The FT-Transformer tuning space disables weight decay for all bias parameters, matching the implementation provided by the authors in the rtdl-revisiting-models package. However, this differs from the experiments described in the article, which states that the

For the FT-Transformer, if training is unstable, consider a combination of standardizing features, using an adaptive optimizer (e.g. Adam), reducing the learning rate, and using a learning rate scheduler.

Source

Gorishniy Y, Rubachev I, Khrulkov V, Babenko A (2021). “Revisiting Deep Learning for Tabular Data.” arXiv, 2106.11959.

MLP tuning space

  • n_layers \([1, 16]\)

  • neurons -

  • p \([0, 0.5]\)

  • opt.lr \([1e-05, 0.01]\) Logscale

  • opt.weight_decay \([1e-06, 0.001]\) Logscale

  • epochs \([1, 100]\)

  • patience 17

Tabular ResNet tuning space

  • n_blocks \([1, 16]\)

  • d_block \([64, 1024]\)

  • d_hidden_multiplier \([1, 4]\)

  • dropout1 \([0, 0.5]\)

  • dropout2 \([0, 0.5]\)

  • opt.lr \([1e-05, 0.01]\) Logscale

  • opt.weight_decay \([1e-06, 0.001]\) Logscale

  • epochs \([1, 100]\)

  • patience 17

FT-Transformer tuning space

  • n_blocks \([1, 6]\)

  • d_token \([8, 64]\)

  • attention_n_heads 8

  • residual_dropout \([0, 0.2]\)

  • attention_dropout \([0, 0.5]\)

  • ffn_dropout \([0, 0.5]\)

  • ffn_d_hidden_multiplier \([0.666666666666667, 2.66666666666667]\)

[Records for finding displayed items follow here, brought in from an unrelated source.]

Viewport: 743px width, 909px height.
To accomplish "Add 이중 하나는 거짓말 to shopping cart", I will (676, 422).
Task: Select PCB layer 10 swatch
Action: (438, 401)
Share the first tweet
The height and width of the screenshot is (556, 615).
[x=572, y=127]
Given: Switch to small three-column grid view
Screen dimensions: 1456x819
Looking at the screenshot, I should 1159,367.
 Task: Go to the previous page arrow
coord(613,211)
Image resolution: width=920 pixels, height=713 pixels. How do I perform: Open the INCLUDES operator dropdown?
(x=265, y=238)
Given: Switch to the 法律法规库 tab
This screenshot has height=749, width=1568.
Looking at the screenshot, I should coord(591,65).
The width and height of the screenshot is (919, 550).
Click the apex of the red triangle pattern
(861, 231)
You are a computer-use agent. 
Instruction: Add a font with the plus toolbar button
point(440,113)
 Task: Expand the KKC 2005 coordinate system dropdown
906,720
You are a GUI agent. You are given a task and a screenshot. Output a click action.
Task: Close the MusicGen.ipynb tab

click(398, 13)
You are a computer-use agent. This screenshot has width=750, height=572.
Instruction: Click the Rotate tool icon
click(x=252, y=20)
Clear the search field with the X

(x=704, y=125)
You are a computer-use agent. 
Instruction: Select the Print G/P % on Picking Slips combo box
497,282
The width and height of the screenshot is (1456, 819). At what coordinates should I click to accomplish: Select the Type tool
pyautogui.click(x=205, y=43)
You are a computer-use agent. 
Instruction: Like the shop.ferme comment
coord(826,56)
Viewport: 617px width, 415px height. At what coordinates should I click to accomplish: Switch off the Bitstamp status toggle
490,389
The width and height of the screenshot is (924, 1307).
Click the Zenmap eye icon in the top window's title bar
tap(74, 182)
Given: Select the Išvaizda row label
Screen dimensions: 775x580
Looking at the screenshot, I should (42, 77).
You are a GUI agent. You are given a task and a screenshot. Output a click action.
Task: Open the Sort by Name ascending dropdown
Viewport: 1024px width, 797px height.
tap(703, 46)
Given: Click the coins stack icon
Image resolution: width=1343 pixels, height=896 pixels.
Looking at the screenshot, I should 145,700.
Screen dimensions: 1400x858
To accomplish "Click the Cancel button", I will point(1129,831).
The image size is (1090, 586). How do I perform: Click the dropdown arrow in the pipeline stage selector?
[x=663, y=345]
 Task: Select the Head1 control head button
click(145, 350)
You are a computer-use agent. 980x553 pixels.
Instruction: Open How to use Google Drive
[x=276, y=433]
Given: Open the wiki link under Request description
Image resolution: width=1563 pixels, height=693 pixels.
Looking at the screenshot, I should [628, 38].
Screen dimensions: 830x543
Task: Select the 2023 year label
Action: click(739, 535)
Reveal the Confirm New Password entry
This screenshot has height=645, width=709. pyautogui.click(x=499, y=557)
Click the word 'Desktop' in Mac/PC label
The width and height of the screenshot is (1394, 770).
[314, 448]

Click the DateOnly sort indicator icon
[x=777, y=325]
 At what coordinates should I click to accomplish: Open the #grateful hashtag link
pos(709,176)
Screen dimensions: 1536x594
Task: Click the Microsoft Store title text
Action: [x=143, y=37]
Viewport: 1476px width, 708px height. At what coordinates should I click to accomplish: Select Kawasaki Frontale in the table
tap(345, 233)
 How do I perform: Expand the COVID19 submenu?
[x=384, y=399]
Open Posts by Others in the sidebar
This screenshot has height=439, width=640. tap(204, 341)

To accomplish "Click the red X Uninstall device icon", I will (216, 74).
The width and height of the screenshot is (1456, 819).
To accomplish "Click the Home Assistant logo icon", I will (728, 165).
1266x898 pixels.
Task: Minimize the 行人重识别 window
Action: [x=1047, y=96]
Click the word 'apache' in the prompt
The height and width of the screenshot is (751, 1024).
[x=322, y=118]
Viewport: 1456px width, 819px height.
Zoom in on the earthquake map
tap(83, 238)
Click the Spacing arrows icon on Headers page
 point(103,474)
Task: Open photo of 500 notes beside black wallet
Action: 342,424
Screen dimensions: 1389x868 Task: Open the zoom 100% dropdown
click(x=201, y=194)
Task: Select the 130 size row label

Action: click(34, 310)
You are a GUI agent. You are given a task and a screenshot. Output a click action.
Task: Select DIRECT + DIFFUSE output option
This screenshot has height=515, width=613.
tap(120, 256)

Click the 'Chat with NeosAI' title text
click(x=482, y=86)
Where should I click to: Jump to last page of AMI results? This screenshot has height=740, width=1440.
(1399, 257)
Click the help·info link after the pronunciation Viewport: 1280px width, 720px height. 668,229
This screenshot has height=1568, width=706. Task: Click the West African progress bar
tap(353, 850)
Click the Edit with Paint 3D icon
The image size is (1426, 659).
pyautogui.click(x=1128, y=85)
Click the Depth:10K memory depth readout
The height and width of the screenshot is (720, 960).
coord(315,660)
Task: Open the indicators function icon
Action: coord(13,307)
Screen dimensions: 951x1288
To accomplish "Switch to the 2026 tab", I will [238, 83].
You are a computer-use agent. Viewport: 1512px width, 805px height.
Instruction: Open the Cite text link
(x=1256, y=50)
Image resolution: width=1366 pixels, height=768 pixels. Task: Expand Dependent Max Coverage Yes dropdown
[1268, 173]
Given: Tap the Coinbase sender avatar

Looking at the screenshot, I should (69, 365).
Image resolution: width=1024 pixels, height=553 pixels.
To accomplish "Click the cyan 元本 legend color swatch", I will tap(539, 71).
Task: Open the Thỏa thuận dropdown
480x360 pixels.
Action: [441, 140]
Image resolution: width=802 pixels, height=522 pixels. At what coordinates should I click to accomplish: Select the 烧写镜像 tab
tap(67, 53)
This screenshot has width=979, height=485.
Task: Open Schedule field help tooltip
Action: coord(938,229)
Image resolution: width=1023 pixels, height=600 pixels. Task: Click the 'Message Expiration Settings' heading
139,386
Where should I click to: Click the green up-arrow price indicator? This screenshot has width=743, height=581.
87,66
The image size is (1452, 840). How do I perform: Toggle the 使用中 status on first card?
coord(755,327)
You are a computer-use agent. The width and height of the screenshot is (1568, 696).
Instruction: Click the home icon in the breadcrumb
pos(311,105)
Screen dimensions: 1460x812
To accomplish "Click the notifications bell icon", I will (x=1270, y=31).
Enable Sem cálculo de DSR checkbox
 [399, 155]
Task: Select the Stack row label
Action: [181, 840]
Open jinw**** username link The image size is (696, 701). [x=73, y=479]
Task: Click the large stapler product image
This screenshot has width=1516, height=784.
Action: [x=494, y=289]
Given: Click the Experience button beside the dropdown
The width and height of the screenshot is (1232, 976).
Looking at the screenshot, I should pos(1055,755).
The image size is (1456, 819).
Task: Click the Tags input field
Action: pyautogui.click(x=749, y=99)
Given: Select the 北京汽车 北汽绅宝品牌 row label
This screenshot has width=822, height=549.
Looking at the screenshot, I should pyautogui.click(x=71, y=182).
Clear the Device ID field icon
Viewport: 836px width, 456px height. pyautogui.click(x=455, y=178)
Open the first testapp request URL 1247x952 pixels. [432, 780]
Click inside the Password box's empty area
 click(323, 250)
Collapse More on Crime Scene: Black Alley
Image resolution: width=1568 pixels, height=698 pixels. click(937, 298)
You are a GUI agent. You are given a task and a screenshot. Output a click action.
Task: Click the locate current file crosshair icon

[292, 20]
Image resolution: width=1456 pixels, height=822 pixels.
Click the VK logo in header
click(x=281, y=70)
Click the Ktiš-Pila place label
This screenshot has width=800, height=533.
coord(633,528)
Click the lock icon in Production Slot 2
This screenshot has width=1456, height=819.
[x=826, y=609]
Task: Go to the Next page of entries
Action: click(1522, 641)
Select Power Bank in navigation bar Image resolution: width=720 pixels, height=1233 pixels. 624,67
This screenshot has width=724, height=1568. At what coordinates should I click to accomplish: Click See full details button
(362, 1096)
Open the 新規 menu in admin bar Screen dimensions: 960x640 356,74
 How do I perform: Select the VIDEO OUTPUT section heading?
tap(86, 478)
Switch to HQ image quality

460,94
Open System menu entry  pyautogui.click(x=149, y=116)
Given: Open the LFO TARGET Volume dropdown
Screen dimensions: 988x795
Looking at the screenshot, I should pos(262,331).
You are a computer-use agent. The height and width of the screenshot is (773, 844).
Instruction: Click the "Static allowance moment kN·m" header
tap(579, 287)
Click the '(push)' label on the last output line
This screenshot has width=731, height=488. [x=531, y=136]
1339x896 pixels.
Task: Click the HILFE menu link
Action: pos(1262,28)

  • opt.lr \([1e-05, 1e-04]\) Logscale

  • opt.weight_decay \([1e-06, 0.001]\) Logscale

  • opt.param_groups -

  • epochs \([1, 100]\)

  • patience 17

In the FT-Transformer, the validation-related parameters must still be set manually, via e.g. lts("regr.ft_transformer.rtdl")$get_learner(validate = 0.2, measures_valid = msr("regr.rmse")).